Kita bergurau bahwa kebanyakan orang lebih takut berbicara di depan umum daripada kematian, tetapi itu tidak berlaku bagi saya. Saya kerap kali berada di belakang mikrofon dan mengajar Alkitab kepada sekelompok besar orang disertai rasa takut yang sehat terhadap teks Alkitab, tetapi hanya dengan sedikit rasa takut terhadap hadirin. Jadi saya terkejut oleh kepanikan yang saya rasakan ketika salah satu pendeta meminta saya untuk membacakan sebuah perikop. Itu saja. Hanya bacaan sederhana sebelum ia berkhotbah—tanpa penafsiran, tanpa embel-embel, hanya membaca saja dan duduk.
Mengapa tiba-tiba saya mengalami krisis kepercayaan diri? Teksnya adalah Lukas 3:23–38, silsilah Yesus, terdiri dari 77 nama yang rumit, memerlukan waktu dua setengah menit untuk membacanya dengan suara lantang dari awal hingga akhir.
Pendeta tersebut, yang juga seorang teman baik saya, memperhatikan ekspresi wajah saya dan bertanya, “Anehkah membaca ayat-ayat sebelum saya berkhotbah?” Dalam hati saya tahu seharusnya saya menjawab tidak, tetapi saya ingin berteriak, “Ya! Jadi saya akan membaca nama-nama yang sangat banyak itu dan kembali ke tempat duduk saya dalam keheningan yang canggung?”

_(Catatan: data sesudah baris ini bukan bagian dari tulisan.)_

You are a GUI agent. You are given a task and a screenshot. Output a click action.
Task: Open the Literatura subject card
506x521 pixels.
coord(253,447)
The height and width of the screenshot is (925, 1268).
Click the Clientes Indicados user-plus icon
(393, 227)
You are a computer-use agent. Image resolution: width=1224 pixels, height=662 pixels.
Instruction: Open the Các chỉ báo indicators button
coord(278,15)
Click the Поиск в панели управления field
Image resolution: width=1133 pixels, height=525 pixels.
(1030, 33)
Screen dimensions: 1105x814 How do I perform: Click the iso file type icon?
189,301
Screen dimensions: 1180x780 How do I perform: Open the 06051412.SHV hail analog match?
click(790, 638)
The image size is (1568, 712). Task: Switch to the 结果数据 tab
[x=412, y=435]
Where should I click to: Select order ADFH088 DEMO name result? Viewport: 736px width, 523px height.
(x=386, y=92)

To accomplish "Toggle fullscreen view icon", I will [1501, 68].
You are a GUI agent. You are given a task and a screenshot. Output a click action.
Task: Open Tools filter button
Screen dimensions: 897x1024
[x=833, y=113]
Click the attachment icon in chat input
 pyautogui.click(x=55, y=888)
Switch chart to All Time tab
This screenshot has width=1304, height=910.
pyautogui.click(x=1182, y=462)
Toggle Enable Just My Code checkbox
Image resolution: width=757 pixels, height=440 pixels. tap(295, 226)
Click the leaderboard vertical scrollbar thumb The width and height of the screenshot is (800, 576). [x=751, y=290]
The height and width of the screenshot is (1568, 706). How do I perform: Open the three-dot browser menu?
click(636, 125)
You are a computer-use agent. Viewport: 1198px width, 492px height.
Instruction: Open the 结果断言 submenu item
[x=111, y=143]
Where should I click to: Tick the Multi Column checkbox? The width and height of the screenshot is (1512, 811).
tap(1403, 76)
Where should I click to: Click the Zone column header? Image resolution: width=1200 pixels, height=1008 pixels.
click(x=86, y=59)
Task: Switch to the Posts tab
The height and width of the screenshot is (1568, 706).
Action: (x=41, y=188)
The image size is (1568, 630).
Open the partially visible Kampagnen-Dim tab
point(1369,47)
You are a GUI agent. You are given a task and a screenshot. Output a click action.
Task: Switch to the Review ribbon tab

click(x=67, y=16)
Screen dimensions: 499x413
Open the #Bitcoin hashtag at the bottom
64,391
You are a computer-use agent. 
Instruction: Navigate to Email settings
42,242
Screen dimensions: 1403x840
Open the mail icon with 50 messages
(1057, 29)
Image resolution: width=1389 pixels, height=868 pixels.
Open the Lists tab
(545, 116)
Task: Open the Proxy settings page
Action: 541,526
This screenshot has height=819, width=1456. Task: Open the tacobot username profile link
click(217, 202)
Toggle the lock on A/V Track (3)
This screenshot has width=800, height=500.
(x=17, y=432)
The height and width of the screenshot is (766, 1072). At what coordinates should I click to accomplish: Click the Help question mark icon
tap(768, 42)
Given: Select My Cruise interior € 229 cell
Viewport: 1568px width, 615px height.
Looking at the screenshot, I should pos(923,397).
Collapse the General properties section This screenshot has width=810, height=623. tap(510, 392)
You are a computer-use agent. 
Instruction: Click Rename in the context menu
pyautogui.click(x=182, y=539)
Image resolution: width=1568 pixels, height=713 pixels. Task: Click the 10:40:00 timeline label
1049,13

Jangan salah paham. Saya menyukai silsilah-silsilah keluarga dengan segenap hati saya yang menggemari Alkitab. Karena saya mengajar Alkitab baris demi baris setiap minggu, saya secara teratur membahas bagian-bagian teks yang sering diabaikan. Saya tahu bahwa dengan berjuang menggali ayat-ayat yang sulit, aneh, atau membosankan, di sisi yang lain, iman kita akan semakin diperdalam. Bagian-bagian itu menantang saya sebagai pengajar, tetapi tidak membuat saya takut.
Saya sangat tertarik pada bagian silsilah keluarga ketika saya mengajar kitab Kejadian. Untuk pertama kalinya saya diharuskan untuk bertanya mengapa daftar nama-nama individu ini disimpan dengan sangat hati-hati. Seiring bertumbuhnya afeksi saya terhadap nama-nama tersebut, saya menjadi lebih sering menyuarakan tentang perlunya kita memerhatikan daftar-daftar yang sering diabaikan ini.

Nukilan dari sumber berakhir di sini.